[Given text]
┌──
SAS is headquartered in North Carolina and was founded in 1976. The company started life by offering a 4GL-based statistical package for financial and economic analysis but has expanded to offer a multi-faceted product set, providing organisations with an information delivery system that spans all aspects of analytics and associated technologies. This includes business analysis, analytics and data science as well as practical applications thereof (customer intelligence and so forth). In addition, complementary capabilities such as data quality and data integration are also offered.
Since its foundation SAS has expanded primarily in an organic manner and is now a multi-billion-dollar company that has offices and partners worldwide. It remains privately owned. A notable point is that SAS consistently invests a significant proportion of its revenues into R&D, typically at around 25%. This emphasis on R&D, plus the company’s refusal to listen to the blandishments of the stock market (where short-term trends are more important than long-term profits), has meant that SAS is, by some margin, the largest pure-play vendor in the analytics market.
└──
[Material shown]
┌──
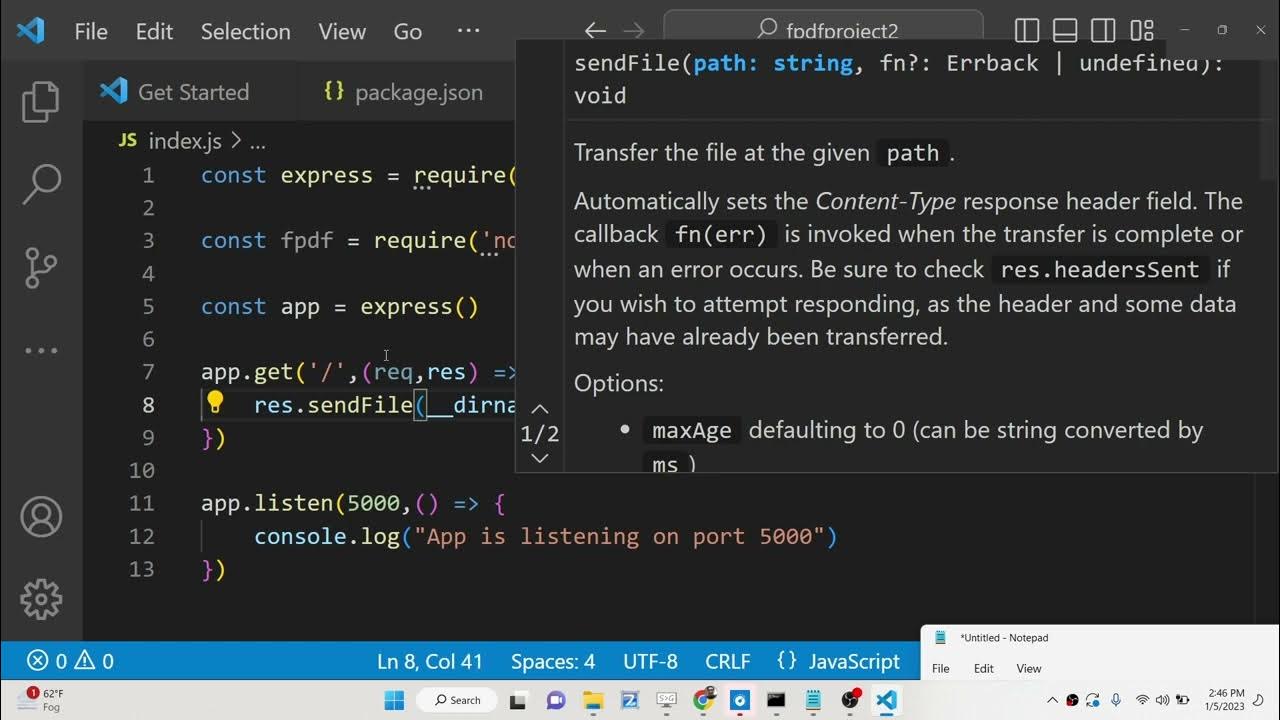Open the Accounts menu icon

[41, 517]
└──
┌──
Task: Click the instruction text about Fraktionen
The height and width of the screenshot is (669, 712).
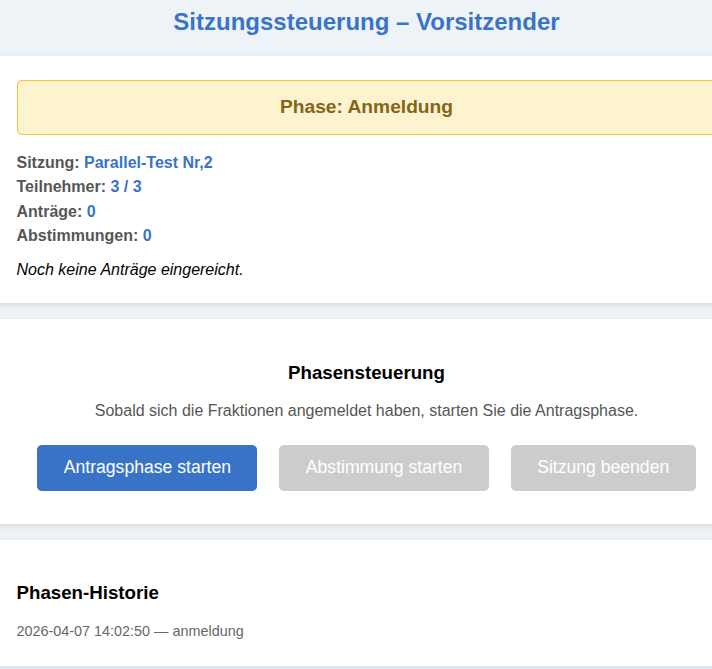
└──
[Instructions to follow] Reproduce the stretch of the SAS profile from "Since its foundation" through "the analytics market.", switching "R&D" to "research and development". The listing has no connection to the SAS profile.

[Exercise solution]
Since its foundation SAS has expanded primarily in an organic manner and is now a multi-billion-dollar company that has offices and partners worldwide. It remains privately owned. A notable point is that SAS consistently invests a significant proportion of its revenues into research and development, typically at around 25%. This emphasis on research and development, plus the company’s refusal to listen to the blandishments of the stock market (where short-term trends are more important than long-term profits), has meant that SAS is, by some margin, the largest pure-play vendor in the analytics market.